= DATA IN THIS EXERCISE =
*** Begin section ***

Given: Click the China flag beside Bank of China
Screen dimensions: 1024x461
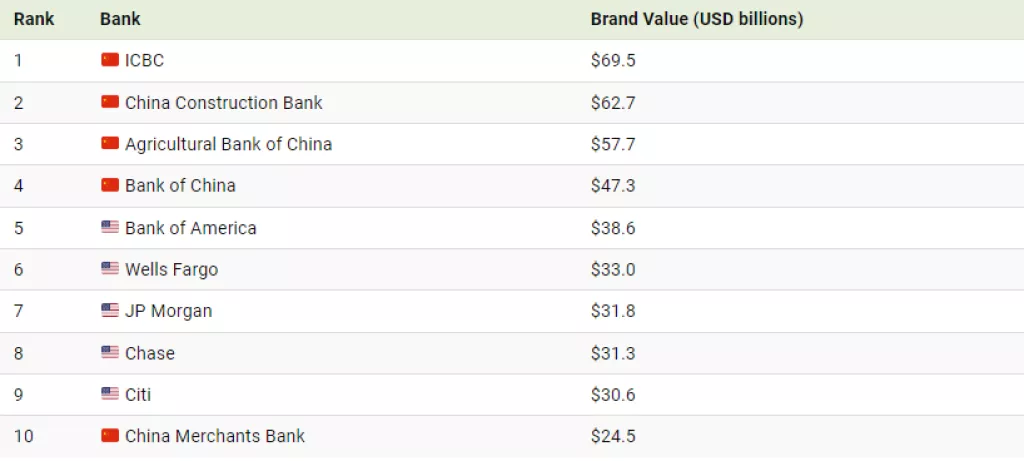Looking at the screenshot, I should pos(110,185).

*** End section ***
*** Begin section ***

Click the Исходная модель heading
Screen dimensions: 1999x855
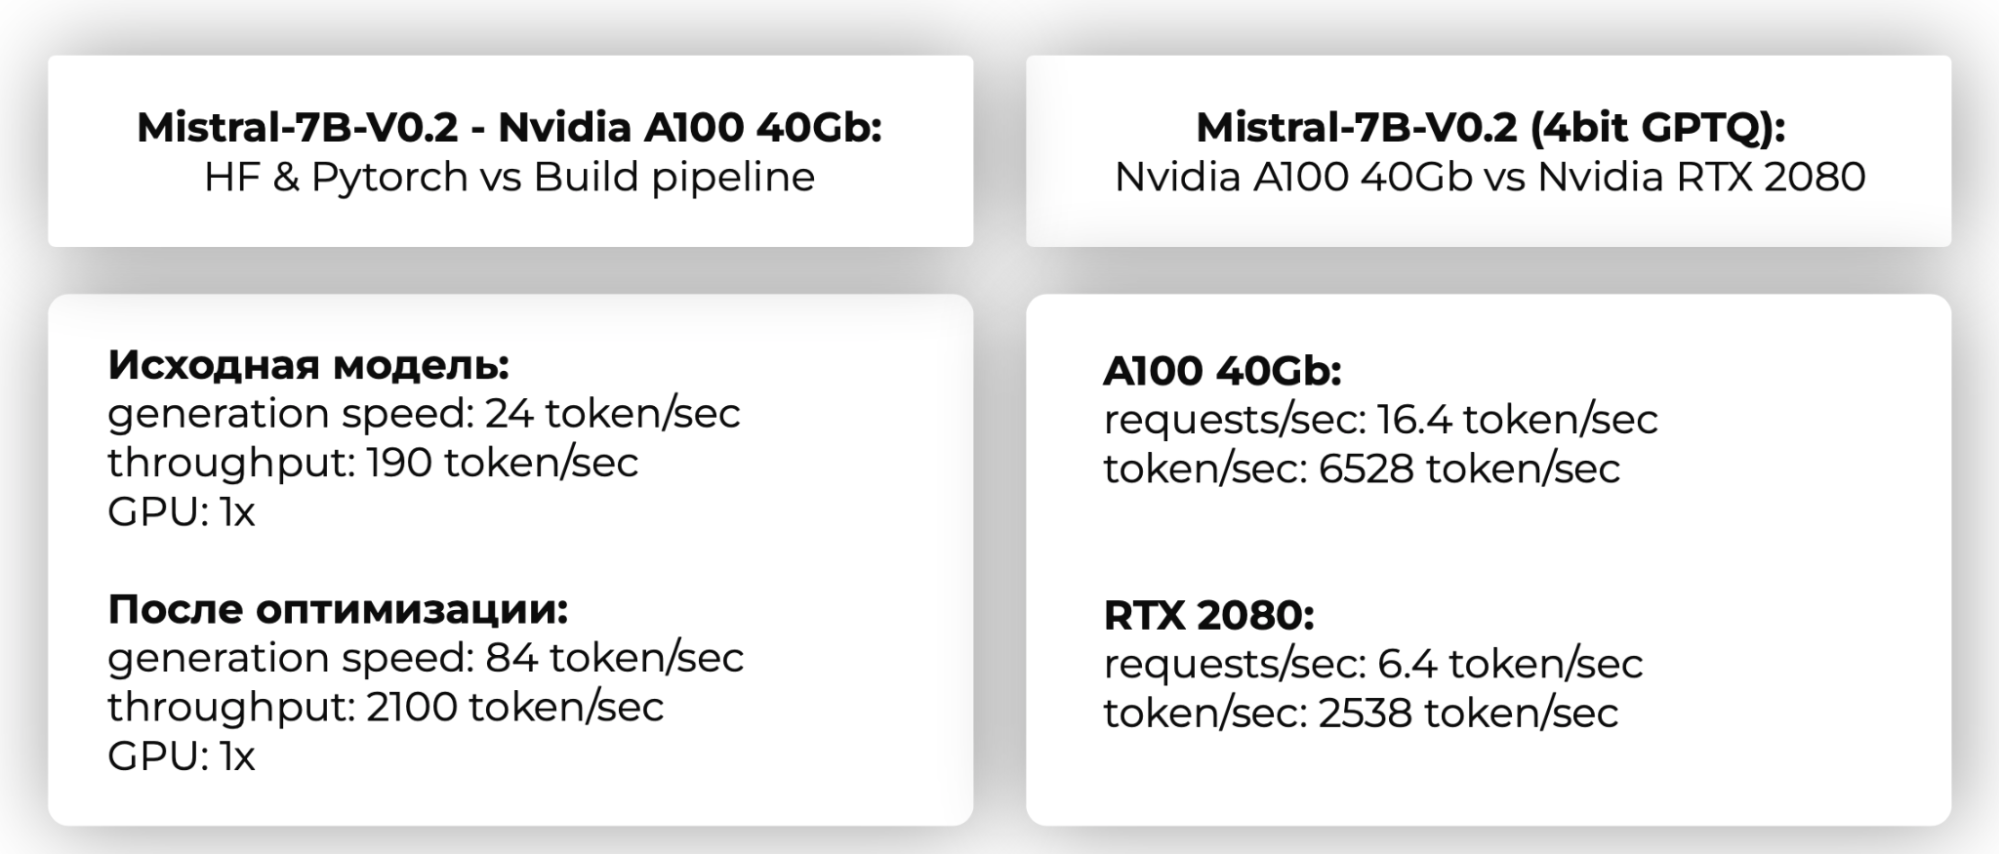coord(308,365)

*** End section ***

= YOUR ASSIGNMENT =
Look for the word "Click" in the listing above, and copy every line where you find it.

= SOLUTION BELOW =
Given: Click the China flag beside Bank of China
Click the Исходная модель heading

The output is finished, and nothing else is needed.